Given information section start

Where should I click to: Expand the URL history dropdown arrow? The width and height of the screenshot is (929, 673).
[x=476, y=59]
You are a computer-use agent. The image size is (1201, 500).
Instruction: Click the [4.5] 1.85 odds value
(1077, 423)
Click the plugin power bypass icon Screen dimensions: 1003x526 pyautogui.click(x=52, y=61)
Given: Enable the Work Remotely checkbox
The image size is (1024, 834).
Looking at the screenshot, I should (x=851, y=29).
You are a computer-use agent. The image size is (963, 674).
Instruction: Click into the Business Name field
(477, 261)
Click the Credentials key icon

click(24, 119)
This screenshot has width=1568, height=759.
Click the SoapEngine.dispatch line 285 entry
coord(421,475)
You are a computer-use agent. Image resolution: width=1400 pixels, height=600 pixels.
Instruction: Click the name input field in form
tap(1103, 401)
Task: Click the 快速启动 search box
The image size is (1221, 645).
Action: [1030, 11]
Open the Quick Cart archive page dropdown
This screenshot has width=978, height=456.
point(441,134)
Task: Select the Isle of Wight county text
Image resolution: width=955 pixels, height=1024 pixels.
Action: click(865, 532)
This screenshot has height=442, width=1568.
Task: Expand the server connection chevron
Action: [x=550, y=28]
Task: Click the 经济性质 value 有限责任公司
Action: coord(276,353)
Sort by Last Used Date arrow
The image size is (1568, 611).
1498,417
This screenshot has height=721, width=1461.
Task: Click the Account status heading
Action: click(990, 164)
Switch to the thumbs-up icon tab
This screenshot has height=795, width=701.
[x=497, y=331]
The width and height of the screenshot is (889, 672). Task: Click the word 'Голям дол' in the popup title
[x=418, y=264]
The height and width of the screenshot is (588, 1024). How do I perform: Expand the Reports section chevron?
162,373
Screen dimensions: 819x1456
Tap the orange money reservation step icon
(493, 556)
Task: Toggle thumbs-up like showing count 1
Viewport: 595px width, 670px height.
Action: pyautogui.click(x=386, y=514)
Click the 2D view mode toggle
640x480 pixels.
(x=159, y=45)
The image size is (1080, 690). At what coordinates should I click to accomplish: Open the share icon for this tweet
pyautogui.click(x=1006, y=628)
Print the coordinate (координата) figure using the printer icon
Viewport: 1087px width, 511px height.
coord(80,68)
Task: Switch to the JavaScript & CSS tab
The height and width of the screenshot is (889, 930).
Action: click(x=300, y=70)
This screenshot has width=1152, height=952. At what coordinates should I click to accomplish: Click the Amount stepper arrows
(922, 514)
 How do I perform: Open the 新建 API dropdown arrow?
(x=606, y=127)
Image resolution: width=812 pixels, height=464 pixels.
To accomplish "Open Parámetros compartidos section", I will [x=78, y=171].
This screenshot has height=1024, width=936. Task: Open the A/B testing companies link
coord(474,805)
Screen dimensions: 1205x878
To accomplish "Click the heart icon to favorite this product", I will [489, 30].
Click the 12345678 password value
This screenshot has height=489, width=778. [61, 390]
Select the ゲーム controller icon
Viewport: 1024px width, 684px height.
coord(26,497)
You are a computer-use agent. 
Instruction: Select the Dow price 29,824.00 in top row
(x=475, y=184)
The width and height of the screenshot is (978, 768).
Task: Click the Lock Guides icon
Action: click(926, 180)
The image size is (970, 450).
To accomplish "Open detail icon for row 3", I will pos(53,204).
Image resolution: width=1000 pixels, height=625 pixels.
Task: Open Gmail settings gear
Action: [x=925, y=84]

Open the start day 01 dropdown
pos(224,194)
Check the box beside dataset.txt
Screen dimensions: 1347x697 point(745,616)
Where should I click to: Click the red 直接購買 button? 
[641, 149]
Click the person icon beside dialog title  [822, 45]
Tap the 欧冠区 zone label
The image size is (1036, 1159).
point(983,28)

Given information section end

» **Problem requirements**: Copy every line where the word "agent" is present in the entries above.

» **Your solution**:
You are a computer-use agent. The image size is (1201, 500).
You are a computer-use agent. The image size is (963, 674).
You are a computer-use agent. Image resolution: width=1400 pixels, height=600 pixels.
You are a computer-use agent. 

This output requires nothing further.